Por mais terríveis que fossem, as dietas pré-insulina prolongavam a vida. Os suprimentos de insulina foram limitados (e caros) por alguns anos após sua descoberta, e o regime de fome manteve muitas pessoas vivas até que a insulina entrasse em plena produção. ‘O infeliz diabético’, como lembrou Sir Derrick Dunlop, ‘teve que consumir grandes quantidades de vegetais verdes embebidos em margarina. As palmas das mãos geralmente eram amarelas porque ele não conseguia converter em vitamina A todo o caroteno que tomava.
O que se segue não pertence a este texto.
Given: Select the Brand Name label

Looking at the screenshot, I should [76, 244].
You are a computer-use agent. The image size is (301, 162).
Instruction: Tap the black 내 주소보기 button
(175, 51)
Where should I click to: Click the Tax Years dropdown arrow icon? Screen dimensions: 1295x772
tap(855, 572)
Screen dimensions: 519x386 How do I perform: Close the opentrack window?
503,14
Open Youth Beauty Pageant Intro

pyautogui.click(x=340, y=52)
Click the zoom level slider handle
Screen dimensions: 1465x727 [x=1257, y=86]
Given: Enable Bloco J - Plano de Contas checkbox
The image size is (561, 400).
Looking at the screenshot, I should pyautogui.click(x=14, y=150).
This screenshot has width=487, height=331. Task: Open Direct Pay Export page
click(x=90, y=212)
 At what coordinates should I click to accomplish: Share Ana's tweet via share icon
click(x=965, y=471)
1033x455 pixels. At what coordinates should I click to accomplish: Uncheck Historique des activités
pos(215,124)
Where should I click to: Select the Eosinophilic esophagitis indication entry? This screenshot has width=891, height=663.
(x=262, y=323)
Ele então teve que equilibrar grandes porções de manteiga em pequenos quadrados de bolo de aveia ou pãezinhos feitos de farinha de soja ... mas não há dúvida de que muitos pacientes foram bem controlados com tais dietas e suas necessidades de insulina eram pequenas'.
Baixo carboidrato
Em 1958, William Daughaday comentou em nome da American Dietetic Association que "existe incerteza nas mentes de muitos médicos hoje em relação ao papel terapêutico da dieta no diabetes". Ele conseguiu encontrar apenas três argumentos para apoiar seu papel: primeiro, que é um procedimento educacional valioso que conduz à nutrição ideal; segundo, pode evitar a necessidade de insulina; e terceiro, que a ingestão de alimentos com espaçamento adequado pode reduzir o risco de hipoglicemia. O controle da glicose e a prevenção de doenças vasculares estão notavelmente ausentes desta lista de benefícios. Ele propôs que o carboidrato não deveria fornecer mais do que 40% das calorias totais, evitou a discussão sobre dieta livre e descartou o regime rico em carboidratos com o comentário de que a restrição de carboidratos é uma característica essencial da dieta do diabético.
Alto carboidrato
Kelly West, entre outros, redescobriu a dieta rica em carboidratos na década de 1960. Ele ficou surpreso ao descobrir, ao escrever seus resultados, que "experimentos muito semelhantes foram feitos por Himsworth, com os mesmos resultados. Repetidamente, esse fenômeno foi redescoberto — e subsequentemente esquecido ou desconsiderado'. Mesmo aqueles que permaneceram não convencidos da virtude de uma dieta rica em carboidratos foram persuadidos da necessidade de reduzir a gordura, e a nova dieta foi saudada com entusiasmo particular por aqueles que redescobriram que uma ingestão elevada de gordura pode ser prejudicial para o coração. As preocupações com a "dieta cardíaca" impulsionaram muitas investigações sobre as virtudes das gorduras poliinsaturadas e óleos de peixe, e as novas recomendações de alto teor de carboidratos / baixo teor de gordura foram formalmente reconhecidas pela ADA em 1971.
A dieta pré-insulina
Thomas Atkins reinventou a dieta Banting do século XIX em 1963, embora tenha demorado mais 30 anos para atingir o horário nobre na consciência pública. Seu regime se assemelhava muito à 'dieta esquimó' que Joslin havia infligido à sua mãe em 1898, a dieta Inuíte real defendida por razões de saúde pelo explorador Vilhjalmur Stefansson, e a dieta testada em executivos obesos da DuPont por Alfred Pennington na década de 1930. A esta altura, não deveria ser surpresa para o leitor que a nova dieta funcionou (para alguns), gerou paixão, foi condenada, justificada, aceita de má vontade e finalmente esquecida.